Figure 6.

Ras^V12 expression induces autophagy. (a–d) Effect of Atg8a^RNAi, Ras^V12 and Ras^V12 Atg8a^RNAi expressed via the dpp-GAL4 driver on pmCherry-Atg8a expression in L3 wing discs. mCherry-Atg8a levels (b) are increased upon Ras activation. (c) mCherry-Atg8a punctae are detected in the Dpp domain (dotted lines) upon expression of Tsc1 and Tsc2 transgenes (positive control) or Ras^V12, while no puncta is detected upon expression of a control lacZ. (d) Non-cell-autonomous activation of autophagy is also observed in wild-type tissue surrounding Ras^V12 and Ras^V12 Atg8a^RNAi tissue (arrowheads). (e) Monitoring of autophagy flux induction by detection of free mCherry in mCherry-Atg8a tissues.
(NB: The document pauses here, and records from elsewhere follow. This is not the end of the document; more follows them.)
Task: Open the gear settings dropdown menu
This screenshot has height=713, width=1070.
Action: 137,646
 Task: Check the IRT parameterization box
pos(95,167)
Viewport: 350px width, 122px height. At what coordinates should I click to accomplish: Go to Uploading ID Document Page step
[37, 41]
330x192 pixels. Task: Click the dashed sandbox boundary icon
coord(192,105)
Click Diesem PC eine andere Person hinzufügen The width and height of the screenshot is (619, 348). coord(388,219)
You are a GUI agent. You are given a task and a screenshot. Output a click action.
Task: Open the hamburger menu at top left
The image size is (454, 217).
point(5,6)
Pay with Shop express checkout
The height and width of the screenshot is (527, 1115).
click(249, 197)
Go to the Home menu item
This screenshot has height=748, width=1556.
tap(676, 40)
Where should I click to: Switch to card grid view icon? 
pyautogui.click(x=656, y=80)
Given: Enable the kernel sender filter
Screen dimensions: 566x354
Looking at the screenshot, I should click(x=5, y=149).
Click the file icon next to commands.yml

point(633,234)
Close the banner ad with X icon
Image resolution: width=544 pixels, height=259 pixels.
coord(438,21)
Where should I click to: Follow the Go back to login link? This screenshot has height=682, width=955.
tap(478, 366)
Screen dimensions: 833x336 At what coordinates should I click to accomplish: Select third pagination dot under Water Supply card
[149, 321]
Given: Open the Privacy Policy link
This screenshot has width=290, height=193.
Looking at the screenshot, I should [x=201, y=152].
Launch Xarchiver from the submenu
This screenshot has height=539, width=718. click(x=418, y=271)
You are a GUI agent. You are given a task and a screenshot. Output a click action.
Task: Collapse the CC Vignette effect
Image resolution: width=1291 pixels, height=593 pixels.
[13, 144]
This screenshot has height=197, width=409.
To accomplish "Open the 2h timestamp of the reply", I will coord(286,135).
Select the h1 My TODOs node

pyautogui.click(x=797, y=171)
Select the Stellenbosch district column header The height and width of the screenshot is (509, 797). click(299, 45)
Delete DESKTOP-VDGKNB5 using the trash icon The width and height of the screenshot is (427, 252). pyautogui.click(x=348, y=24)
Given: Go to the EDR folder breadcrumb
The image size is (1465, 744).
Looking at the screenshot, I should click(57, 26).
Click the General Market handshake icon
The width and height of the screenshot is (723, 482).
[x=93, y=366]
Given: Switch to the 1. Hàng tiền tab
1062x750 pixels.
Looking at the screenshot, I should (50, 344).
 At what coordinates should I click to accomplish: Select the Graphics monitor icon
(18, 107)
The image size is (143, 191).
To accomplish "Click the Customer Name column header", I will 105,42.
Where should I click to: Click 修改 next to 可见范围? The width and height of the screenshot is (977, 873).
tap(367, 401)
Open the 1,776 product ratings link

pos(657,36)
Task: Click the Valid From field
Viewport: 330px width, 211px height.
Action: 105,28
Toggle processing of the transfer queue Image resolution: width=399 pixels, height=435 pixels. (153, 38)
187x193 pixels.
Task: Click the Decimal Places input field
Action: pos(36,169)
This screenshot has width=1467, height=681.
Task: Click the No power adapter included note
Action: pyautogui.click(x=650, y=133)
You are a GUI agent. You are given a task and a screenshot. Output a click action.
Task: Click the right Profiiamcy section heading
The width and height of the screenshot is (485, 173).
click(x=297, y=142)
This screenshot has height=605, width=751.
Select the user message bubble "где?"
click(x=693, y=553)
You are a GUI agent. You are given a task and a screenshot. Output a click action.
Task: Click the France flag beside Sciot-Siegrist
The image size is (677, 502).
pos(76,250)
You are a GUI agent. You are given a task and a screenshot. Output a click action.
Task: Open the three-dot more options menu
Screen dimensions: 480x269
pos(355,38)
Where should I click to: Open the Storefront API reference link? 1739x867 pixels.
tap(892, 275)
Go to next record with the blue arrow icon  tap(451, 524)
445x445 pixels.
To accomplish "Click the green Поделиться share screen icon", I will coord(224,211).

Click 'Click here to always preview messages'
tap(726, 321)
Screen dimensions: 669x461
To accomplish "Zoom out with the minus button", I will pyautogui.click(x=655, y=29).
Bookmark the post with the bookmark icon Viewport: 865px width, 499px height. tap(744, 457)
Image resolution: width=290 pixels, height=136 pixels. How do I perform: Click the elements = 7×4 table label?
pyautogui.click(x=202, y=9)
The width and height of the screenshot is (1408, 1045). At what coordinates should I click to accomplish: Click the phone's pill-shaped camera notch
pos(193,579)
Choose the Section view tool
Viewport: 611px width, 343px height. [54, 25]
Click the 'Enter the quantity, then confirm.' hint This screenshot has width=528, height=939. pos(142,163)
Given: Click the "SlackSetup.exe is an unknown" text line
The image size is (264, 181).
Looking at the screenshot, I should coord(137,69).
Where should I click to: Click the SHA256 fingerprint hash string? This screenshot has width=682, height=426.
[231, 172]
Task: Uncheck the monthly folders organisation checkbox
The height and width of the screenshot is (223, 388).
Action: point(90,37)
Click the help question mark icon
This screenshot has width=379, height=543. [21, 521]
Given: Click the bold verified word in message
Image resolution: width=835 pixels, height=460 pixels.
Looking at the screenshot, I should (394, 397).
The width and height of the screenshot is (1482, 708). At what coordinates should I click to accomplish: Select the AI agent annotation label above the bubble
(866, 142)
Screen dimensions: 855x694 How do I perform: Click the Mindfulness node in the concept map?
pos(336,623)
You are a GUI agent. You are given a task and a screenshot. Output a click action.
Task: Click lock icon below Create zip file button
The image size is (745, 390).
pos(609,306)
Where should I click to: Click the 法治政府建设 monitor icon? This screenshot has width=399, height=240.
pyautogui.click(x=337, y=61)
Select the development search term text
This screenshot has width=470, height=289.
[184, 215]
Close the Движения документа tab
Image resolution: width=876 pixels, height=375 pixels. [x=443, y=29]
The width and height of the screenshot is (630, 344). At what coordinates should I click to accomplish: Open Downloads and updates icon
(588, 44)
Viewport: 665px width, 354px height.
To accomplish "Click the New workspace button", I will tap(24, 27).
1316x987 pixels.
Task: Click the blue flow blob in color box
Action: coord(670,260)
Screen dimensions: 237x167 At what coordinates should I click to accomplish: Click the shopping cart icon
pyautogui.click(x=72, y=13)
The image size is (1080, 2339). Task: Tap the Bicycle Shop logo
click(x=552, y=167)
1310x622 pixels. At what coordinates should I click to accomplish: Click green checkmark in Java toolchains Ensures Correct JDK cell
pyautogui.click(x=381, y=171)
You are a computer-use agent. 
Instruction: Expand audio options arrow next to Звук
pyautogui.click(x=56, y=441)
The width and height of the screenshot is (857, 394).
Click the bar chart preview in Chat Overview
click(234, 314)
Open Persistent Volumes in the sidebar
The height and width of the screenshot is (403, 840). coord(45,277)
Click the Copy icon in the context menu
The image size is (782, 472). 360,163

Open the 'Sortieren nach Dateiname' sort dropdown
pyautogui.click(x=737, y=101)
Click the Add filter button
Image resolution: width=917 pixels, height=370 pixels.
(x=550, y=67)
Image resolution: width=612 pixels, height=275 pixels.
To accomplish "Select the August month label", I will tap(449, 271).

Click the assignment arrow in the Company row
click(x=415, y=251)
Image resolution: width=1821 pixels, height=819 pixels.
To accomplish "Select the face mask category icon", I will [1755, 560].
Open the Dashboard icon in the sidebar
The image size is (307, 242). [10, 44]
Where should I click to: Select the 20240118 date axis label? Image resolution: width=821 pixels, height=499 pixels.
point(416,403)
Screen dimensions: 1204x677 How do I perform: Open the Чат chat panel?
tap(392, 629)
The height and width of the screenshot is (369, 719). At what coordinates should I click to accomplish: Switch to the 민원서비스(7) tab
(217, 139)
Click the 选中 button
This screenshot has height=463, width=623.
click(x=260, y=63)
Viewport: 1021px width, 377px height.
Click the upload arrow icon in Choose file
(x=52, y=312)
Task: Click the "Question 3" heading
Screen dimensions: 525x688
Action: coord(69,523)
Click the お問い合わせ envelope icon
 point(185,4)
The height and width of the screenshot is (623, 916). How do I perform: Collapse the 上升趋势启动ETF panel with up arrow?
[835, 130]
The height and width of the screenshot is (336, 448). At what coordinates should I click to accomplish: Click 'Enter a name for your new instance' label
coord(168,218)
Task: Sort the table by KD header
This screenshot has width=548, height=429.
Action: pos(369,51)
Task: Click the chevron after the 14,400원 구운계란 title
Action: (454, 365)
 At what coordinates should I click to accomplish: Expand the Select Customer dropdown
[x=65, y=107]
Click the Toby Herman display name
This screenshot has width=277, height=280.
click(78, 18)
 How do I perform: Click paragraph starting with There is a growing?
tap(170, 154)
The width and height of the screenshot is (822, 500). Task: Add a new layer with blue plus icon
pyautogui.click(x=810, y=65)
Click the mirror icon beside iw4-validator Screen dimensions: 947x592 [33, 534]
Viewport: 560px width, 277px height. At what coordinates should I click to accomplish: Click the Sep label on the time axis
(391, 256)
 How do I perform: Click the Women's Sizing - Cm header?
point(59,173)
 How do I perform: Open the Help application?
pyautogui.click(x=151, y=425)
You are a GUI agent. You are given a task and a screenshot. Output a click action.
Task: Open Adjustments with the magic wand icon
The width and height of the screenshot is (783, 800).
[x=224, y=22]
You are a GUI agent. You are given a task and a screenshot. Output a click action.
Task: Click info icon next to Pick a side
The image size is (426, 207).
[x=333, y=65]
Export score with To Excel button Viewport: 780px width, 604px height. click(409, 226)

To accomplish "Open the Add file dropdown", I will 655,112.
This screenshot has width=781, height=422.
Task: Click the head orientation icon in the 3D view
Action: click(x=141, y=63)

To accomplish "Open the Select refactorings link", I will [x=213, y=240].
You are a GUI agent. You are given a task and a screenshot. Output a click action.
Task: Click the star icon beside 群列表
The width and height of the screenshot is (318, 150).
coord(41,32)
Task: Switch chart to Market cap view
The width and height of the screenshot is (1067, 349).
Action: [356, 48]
A 27 kDa band corresponding to free mCherry is detected in wing discs expressing Ras^V12 and Ras^V12 Atg8a^RNAi in the Dpp domain, as well as in the positive control expressing Tor^TED. *, unspecified band. (f) Effect of Atg8a^RNAi, Ras^V12 and Ras^V12 Atg8a^RNAi expressed via the dpp-GAL4 driver on GFP-Ref(2)P accumulation in L3 wing discs. Atg8a knockdown in the Dpp domain blocks autophagic flux as seen by accumulation of GFP-Ref(2)P aggregates. Slight accumulation of Ref(2)P aggregates is detected upon Ras activation, and blocking autophagic flux in this context leads to massive accumulation of Ref(2)P aggregates in the Dpp domain, quantified in (g). (h) As in the developing eye epithelium, autophagy inhibition in a Ras-activated background leads to tissue overgrowth, with proportion of GFP+ tissue higher in Ras^V12 Atga-RNAi compared with Ras-only or Atg8a-RNAi-only controls. Scale bars: (a and e) 100 μm, (c) 20 μm and (d) 50 μm. Error bars: s.e.m. Statistics: one-way ANOVA with Tukey's multiple correction.